> **What you should do**: Omit the images and retype the records verbatim.

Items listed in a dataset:
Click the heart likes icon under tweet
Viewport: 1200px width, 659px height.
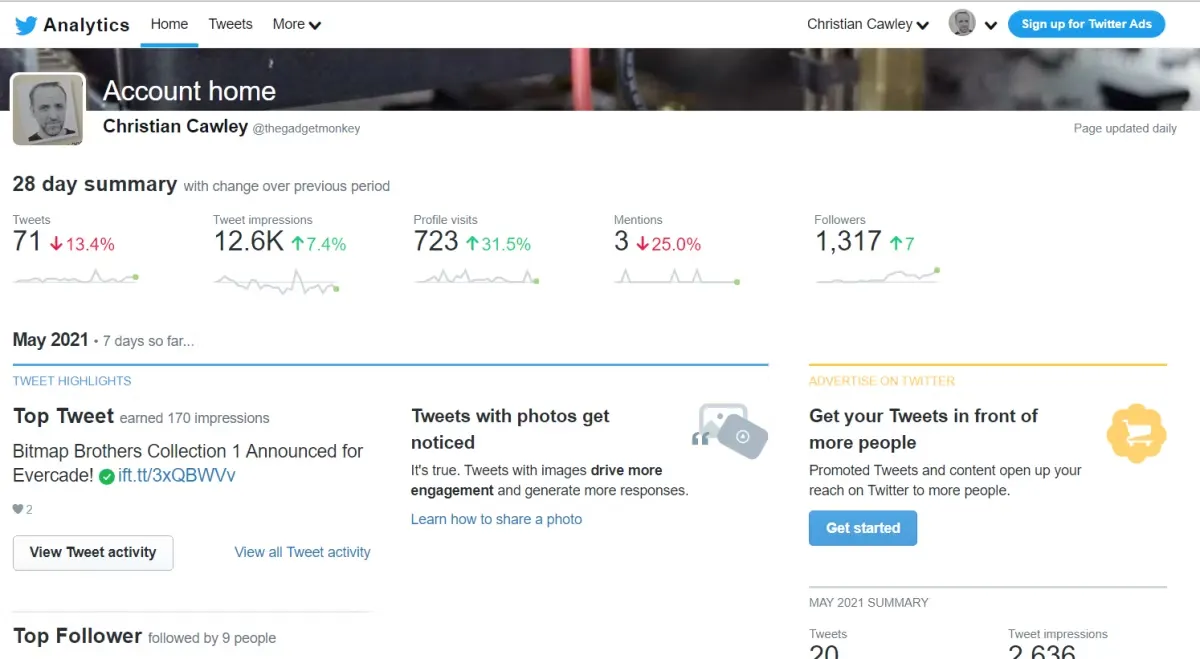point(17,509)
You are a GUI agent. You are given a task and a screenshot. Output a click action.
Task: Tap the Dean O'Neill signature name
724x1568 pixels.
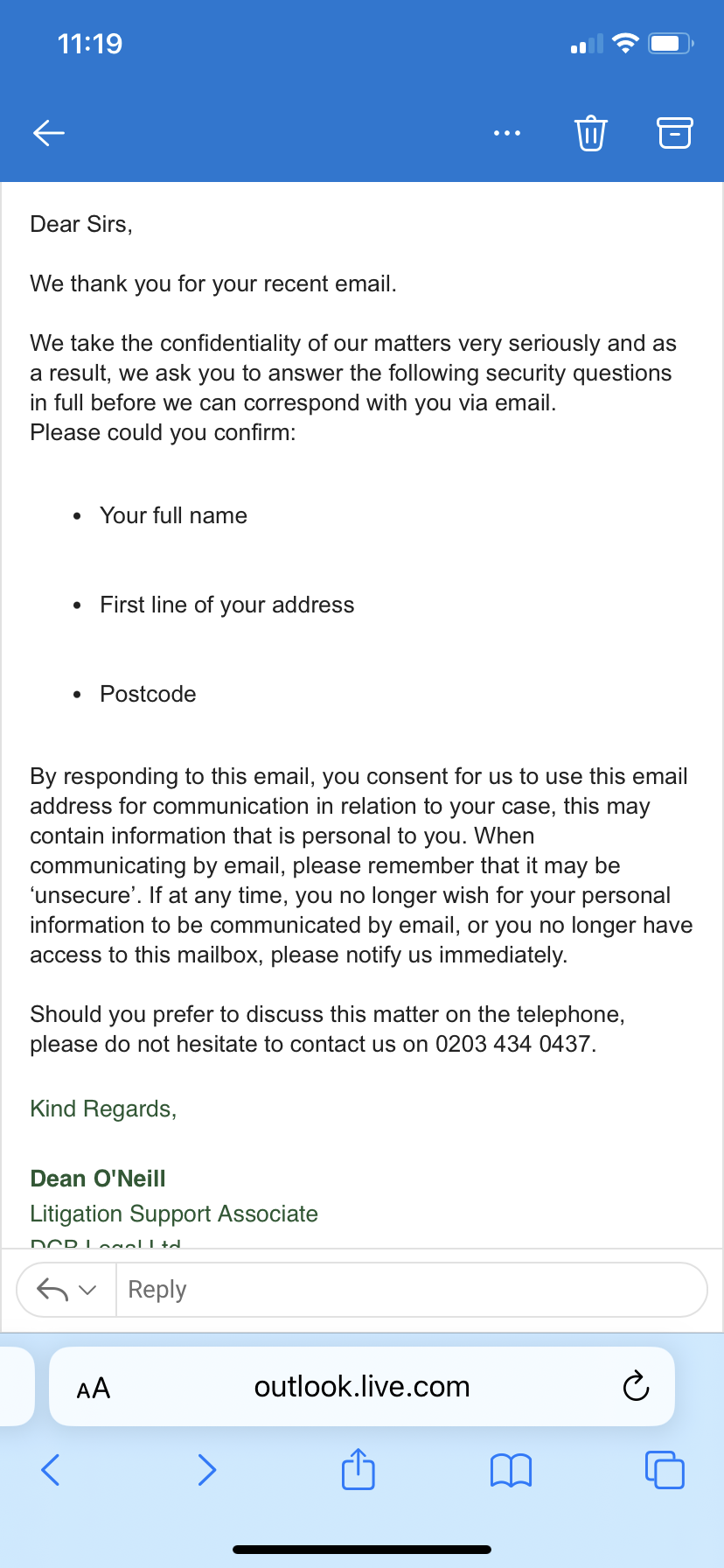tap(98, 1179)
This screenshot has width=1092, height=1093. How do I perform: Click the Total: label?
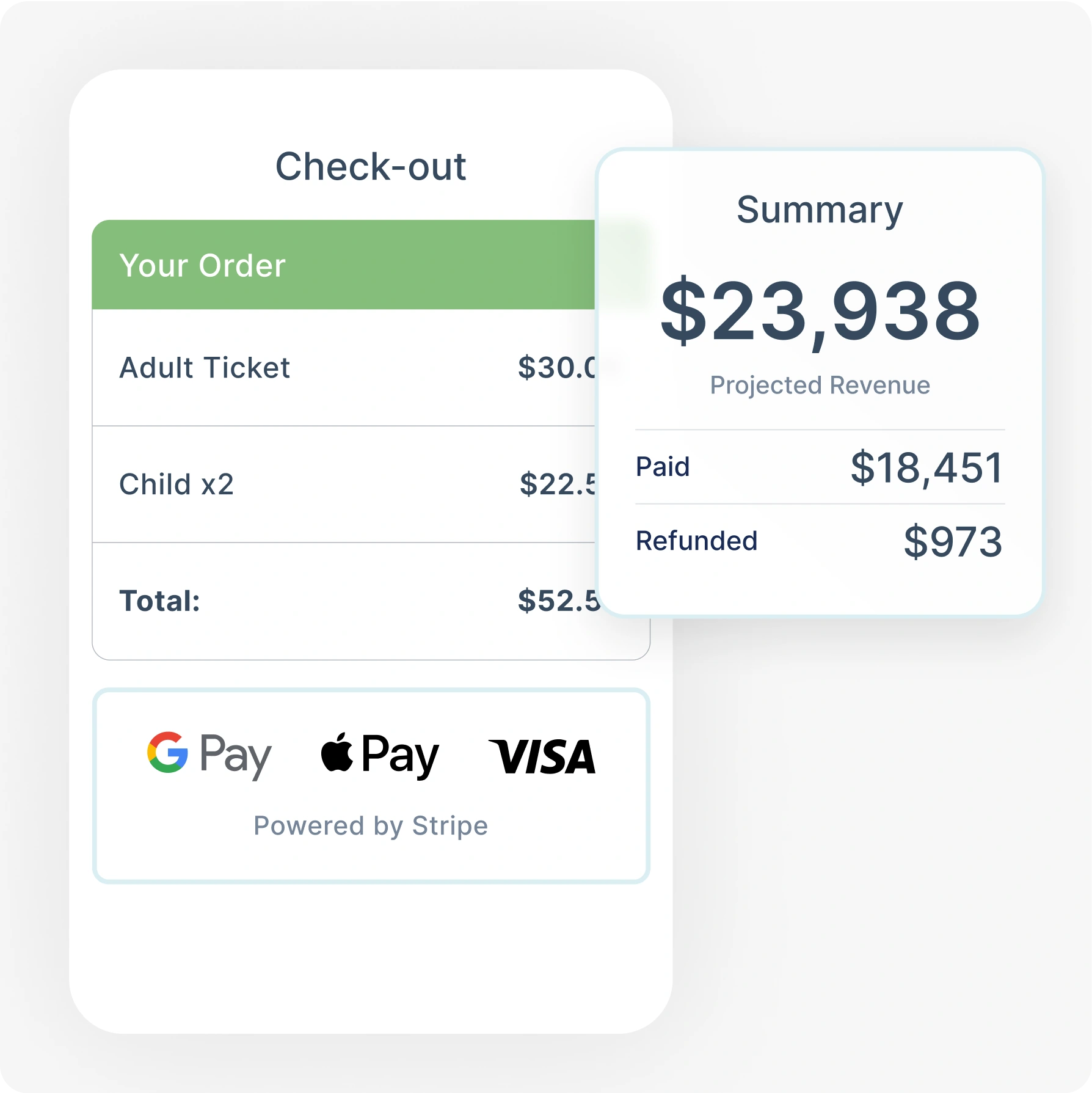pyautogui.click(x=160, y=601)
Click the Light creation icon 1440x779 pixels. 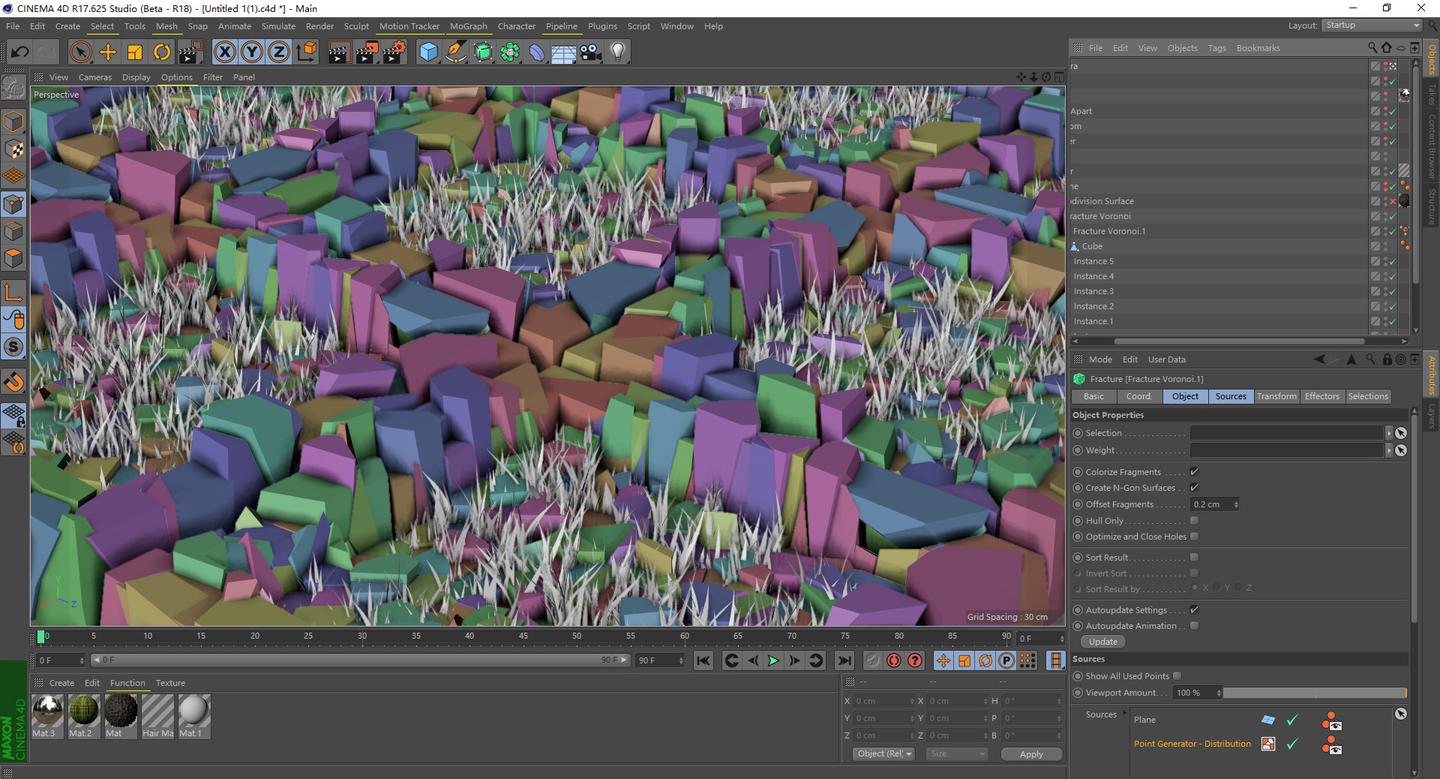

> **Exercise answer**:
Click the heart likes icon under tweet
Viewport: 1200px width, 659px height.
point(17,509)
You are a GUI agent. You are given a task and a screenshot. Output a click action.
Task: Tap the Dean O'Neill signature name
724x1568 pixels.
tap(98, 1179)
This screenshot has width=1092, height=1093. How do I perform: Click the Total: label?
pyautogui.click(x=160, y=601)
Click the Light creation icon 1440x779 pixels. 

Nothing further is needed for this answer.